Pulse STT — streaming now supports ja / yue / zh / ko + multi-asian aggregator (US region)

Pulse STT — streaming now supports ja / yue / zh / ko + `multi-asian` aggregator (US region)

The Pulse streaming Speech-to-Text API now supports four Asian languages: Japanese (ja), Cantonese (yue), Mandarin (zh), and Korean (ko). The multi-asian aggregator is also available for unknown East Asian audio — it auto-detects across the same four-language set.

These five language values are served from the US region only — connect to wss://api.us.smallest.ai/waves/v1/stt/live?model=pulse (or the legacy wss://api.us.smallest.ai/waves/v1/pulse/get_text) instead of the default wss://api.smallest.ai/... host.

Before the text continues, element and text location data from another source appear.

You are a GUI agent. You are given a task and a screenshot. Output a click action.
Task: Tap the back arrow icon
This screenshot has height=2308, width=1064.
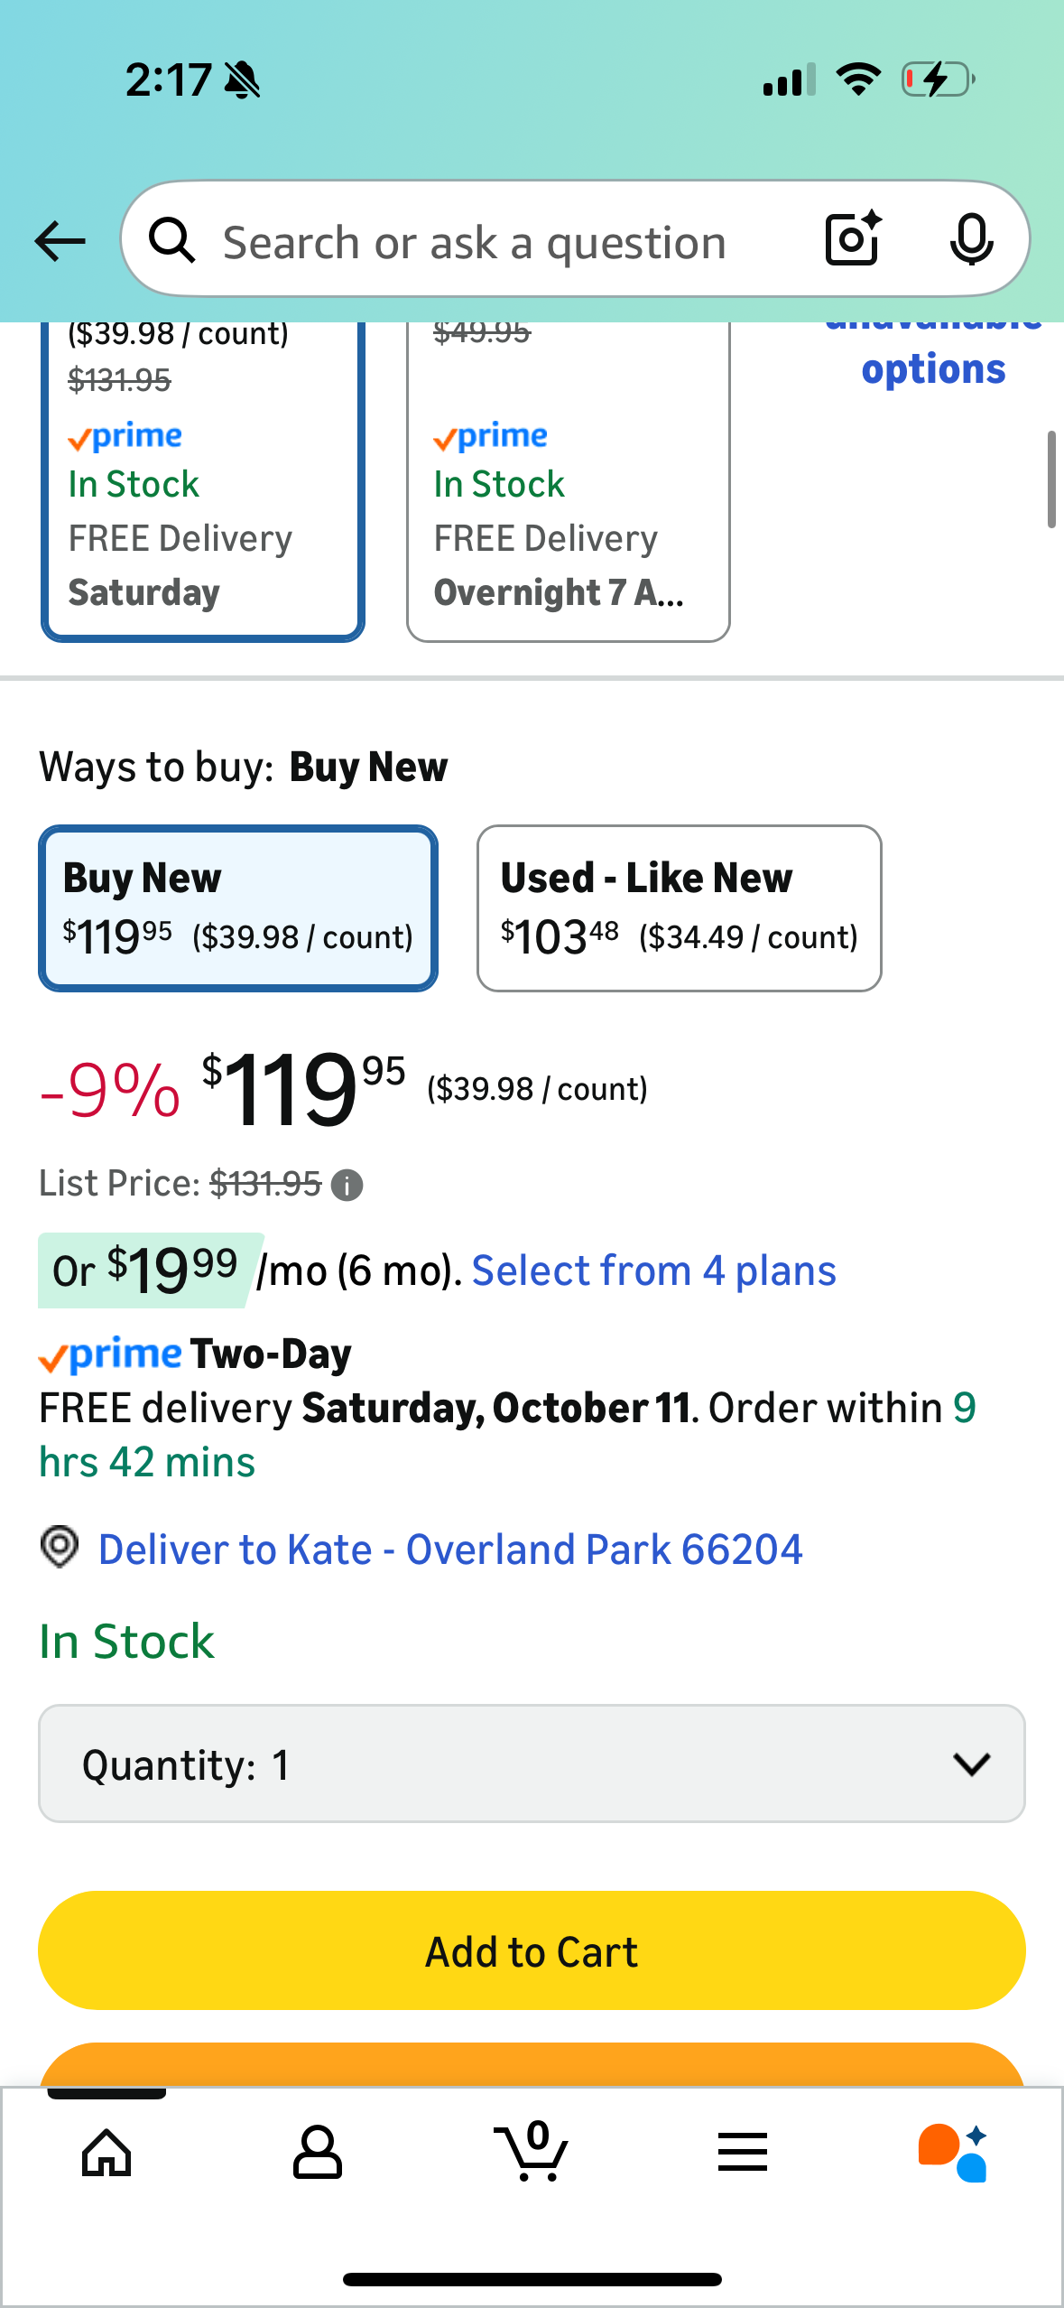(60, 241)
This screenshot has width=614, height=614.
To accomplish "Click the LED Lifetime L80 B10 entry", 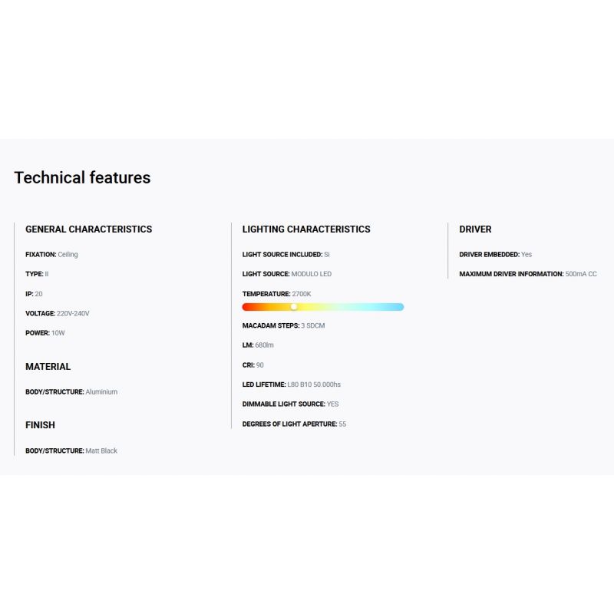I will tap(291, 385).
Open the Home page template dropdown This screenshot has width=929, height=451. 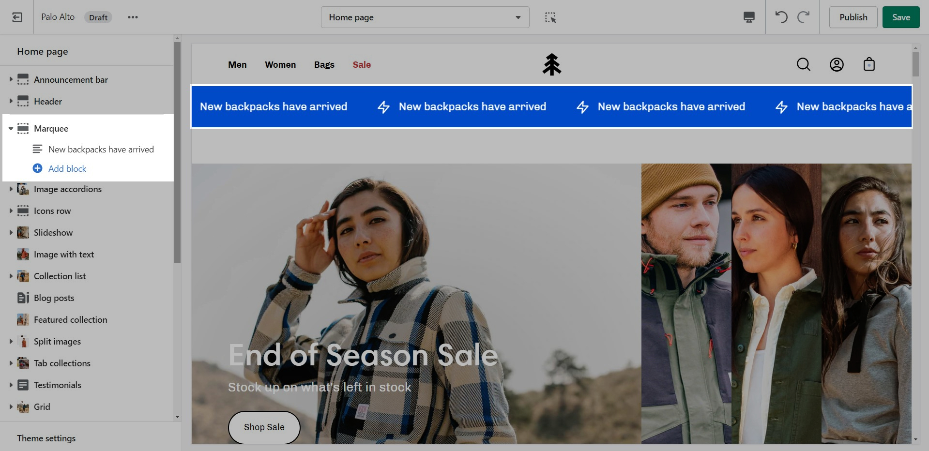tap(425, 17)
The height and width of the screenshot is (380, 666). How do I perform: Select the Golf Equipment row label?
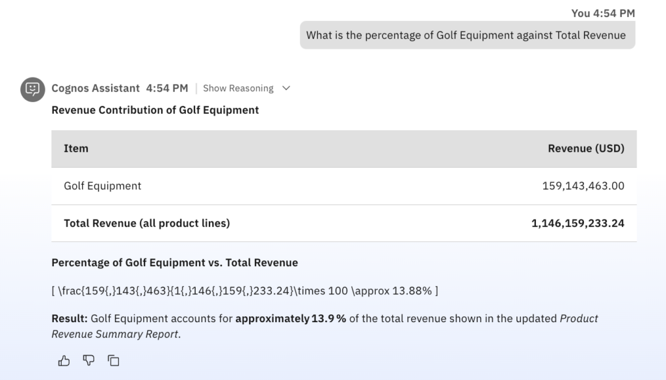(x=102, y=186)
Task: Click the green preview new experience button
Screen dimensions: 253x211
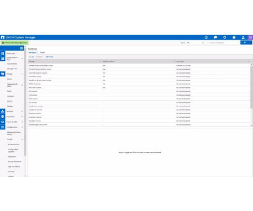Action: click(15, 43)
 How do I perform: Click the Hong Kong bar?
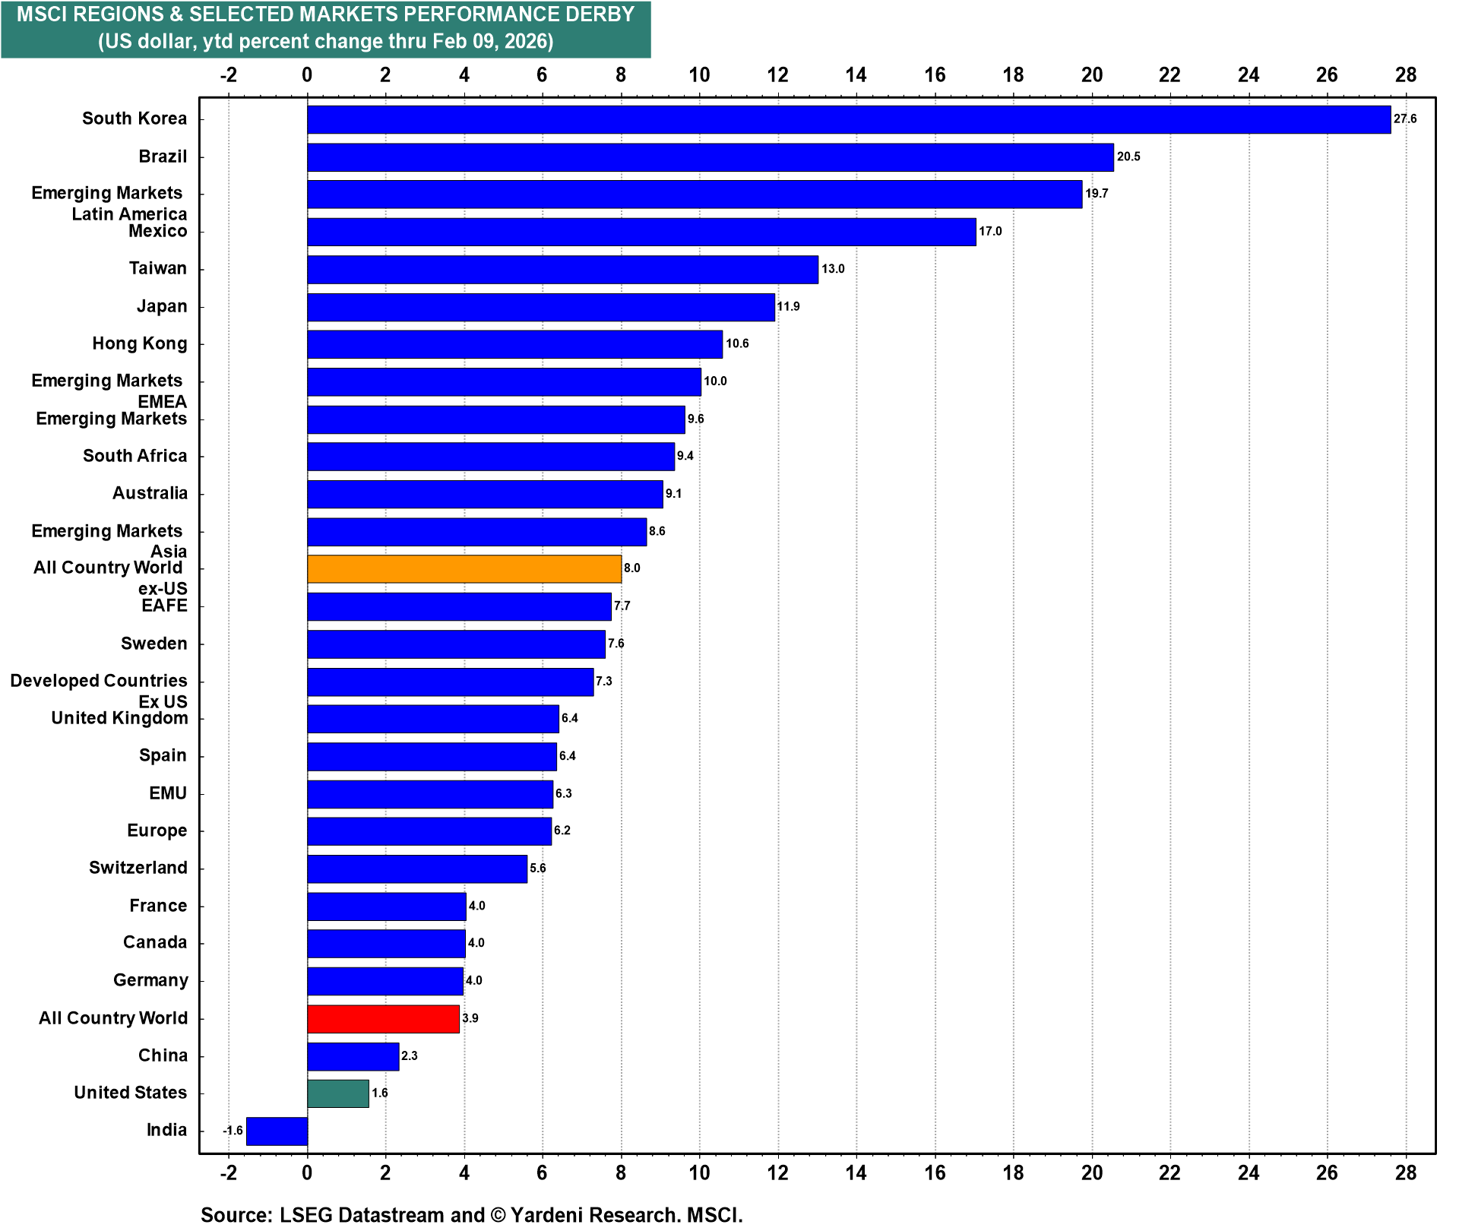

Requesting any of them on the default (ap-south-1) host closes the connection without a transcription frame.

All other Pulse streaming parameters work as before: punctuate, capitalize, numerals, word_timestamps, diarize, redact_pii, redact_pci, sample rates 8000/16000/22050/24000/44100/48000, encodings linear16 (default) / linear32 / alaw / mulaw / opus / ogg_opus.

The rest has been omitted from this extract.